Someday being old

No time for anything lately, it seems, not even writing here. To be very busy can be frustrating, tension-causing, but I always think: someday, as I get (hopefully) old, all of these activates and business will just fall away until I am left with little of nothing to do in my life…. The little things will take on so much more meaning…the weather…the coffee in the morning…visits from friends or relatives (if I have any) will mean the greatest excitement.

I used to see this in my grandmother, how, at the twilight of life, with no plans to make, no places to rush to, her world would be so simple, conversation would be the weather or relatives or people at church. Someday, I will be old too, and now when I still have the visa to be in life’s mainstream, when people still listen to me, care about my work and my ideas, when I can still make things happen, and work and get things done, I should enjoy and savor and revel in the intensity—and remember, for someday it will all be a memory, and tension will be the ticking of a pendulum.
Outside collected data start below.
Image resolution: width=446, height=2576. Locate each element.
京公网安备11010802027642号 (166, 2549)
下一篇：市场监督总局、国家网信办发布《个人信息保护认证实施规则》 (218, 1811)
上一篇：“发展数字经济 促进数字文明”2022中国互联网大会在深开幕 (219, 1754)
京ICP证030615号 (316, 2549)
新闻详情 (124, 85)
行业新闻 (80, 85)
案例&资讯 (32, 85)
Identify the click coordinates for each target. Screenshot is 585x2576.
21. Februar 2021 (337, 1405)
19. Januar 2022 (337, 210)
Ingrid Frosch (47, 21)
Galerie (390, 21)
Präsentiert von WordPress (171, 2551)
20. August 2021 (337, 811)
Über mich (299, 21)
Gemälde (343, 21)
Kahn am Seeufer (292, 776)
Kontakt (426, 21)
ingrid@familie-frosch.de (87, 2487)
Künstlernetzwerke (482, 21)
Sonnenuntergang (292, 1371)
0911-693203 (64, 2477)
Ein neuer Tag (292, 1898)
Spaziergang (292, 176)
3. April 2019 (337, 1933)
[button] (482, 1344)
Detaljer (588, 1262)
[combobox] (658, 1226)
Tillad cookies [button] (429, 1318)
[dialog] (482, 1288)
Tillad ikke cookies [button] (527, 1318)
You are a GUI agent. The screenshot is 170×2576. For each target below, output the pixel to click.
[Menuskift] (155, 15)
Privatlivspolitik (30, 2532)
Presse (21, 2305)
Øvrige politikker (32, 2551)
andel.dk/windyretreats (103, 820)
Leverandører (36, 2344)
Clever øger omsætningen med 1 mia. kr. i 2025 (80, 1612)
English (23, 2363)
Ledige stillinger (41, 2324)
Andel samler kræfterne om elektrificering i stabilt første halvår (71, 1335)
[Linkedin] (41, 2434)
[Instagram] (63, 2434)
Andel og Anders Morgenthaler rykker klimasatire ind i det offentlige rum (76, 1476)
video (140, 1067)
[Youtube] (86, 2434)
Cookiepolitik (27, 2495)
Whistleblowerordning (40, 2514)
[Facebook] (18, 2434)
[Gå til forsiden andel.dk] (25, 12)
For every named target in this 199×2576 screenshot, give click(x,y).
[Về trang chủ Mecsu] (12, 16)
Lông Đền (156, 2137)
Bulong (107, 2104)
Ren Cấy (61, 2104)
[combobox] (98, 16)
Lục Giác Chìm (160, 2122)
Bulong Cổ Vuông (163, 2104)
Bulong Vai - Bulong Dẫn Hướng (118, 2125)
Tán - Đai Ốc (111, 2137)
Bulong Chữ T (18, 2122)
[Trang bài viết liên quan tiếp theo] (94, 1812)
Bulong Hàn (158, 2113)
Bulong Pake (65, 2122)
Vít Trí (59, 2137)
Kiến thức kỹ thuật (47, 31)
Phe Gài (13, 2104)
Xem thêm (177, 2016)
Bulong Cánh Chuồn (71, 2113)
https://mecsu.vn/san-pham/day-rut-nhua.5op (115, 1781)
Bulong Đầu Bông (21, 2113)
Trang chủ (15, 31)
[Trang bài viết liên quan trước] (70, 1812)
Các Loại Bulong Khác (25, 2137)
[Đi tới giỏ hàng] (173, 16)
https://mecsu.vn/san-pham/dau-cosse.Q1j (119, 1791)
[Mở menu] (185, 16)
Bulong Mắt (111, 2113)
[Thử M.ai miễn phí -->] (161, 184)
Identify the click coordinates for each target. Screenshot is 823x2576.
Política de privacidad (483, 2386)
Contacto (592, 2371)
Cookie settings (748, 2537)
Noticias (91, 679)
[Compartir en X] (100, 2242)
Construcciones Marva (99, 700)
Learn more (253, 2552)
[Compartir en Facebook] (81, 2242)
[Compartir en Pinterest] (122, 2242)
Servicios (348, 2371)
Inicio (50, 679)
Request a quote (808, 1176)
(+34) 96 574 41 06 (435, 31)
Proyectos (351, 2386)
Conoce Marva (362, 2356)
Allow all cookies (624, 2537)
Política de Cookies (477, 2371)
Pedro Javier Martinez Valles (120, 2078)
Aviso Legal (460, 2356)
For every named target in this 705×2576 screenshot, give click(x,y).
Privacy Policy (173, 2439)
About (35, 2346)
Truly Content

To night I visited the opening of a photo show by Melva Moline, department chair. She seemed generally pleased to see me there. No one else from the department showed up. Hmm. The members of that department, frankly, are not delights to behold…. Melva had worked very hard on this show, as she worked very hard in everything she’s done these last 10 years. And I don’t think she has gotten the credit she deserves for it. The upstarts cast the brighter glow, though surely not the deeper one.